Boys Ranch rezoning request rejected
The Fargo Planning Commission voted 5-2 Wednesday against rezoning land just south of the city that's owned by Dakota Boys and Girls Ranch. The vote represents a second loss for the agency, which tried unsuccessfully last year to get the land ann...
The Fargo Planning Commission voted 5-2 Wednesday against rezoning land just south of the city that's owned by Dakota Boys and Girls Ranch.
The vote represents a second loss for the agency, which tried unsuccessfully last year to get the land annexed into the city so it could build a residential treatment facility and consolidate its four Fargo facilities.
Opposition to the treatment center from residents in the Round Hill, Granberg, Amber Plains, Chrisan Estates and Martens Way neighborhoods, including e-mails, testimony, and submission of a Fargo Police log of calls to Dakota Boys and Girls Ranch facilities, helped sink the effort.
"It's a setback," said Tim Eissinger, vice president of programming for Dakota Boys and Girls Ranch.
Eissinger said it's is now up to the agency's board to determine its next step.
The land, about 40 acres south of 76th Avenue South and a quarter-mile east of 25th Street South, is in the city's extraterritorial zone.
Jim Carlson, president of the Round Hill Homeowners Association, said no one opposes the agency's mission of care and therapy for young people, but the site was wrong.

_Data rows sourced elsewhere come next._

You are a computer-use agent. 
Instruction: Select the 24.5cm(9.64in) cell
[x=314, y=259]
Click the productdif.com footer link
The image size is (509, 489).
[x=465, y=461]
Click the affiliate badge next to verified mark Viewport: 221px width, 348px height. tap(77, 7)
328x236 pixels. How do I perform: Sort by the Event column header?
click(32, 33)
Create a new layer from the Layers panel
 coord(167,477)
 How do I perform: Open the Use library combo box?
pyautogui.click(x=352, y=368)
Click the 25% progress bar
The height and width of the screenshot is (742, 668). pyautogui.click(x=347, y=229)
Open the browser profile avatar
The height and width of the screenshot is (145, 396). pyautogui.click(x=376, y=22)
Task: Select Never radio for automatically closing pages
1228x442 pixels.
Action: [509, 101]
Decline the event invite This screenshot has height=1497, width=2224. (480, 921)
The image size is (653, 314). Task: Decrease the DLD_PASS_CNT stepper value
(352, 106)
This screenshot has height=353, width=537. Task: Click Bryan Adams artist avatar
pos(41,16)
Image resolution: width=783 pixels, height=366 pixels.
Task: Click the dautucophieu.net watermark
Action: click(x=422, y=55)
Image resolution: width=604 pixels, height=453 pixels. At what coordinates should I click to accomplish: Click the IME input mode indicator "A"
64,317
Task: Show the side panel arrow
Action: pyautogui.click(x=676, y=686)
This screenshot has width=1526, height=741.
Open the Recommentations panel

"We are dealing with challenged juveniles that need treatment," Carlson said. "We don't want that in our area."
Carlson and others said they felt the facility would cut home values, some of which are worth $1 million.
The facility also was opposed by the Stanley Township Board.
Perry Ronning, who represented the township, said the facility would not have enough police or fire service, and water, sewer and roads were inadequate.
Fargo City Engineer Mark Bittner countered that sewer and water service and roads would improve with the building of nearby Judge Ronald N. Davies High School.
Senior Planner Jim Hinderaker said the facility met all of the city's criteria for the rezoning.
Commissioners Jeffrey Morrau and Jan Ulferts Stewart voted to rezone.
Commissioners voting against the rezoning said questions about flood control and services had not been adequately addressed.
Commissioner Catherine Wiley said she was uncomfortable with voting for rezoning, given the calls in the police log. "I just have too many questions on how this will impact" the neighbors, she said.
The Fargo City Commission must still decide whether to finalize a request to annex the land at its June 15 meeting.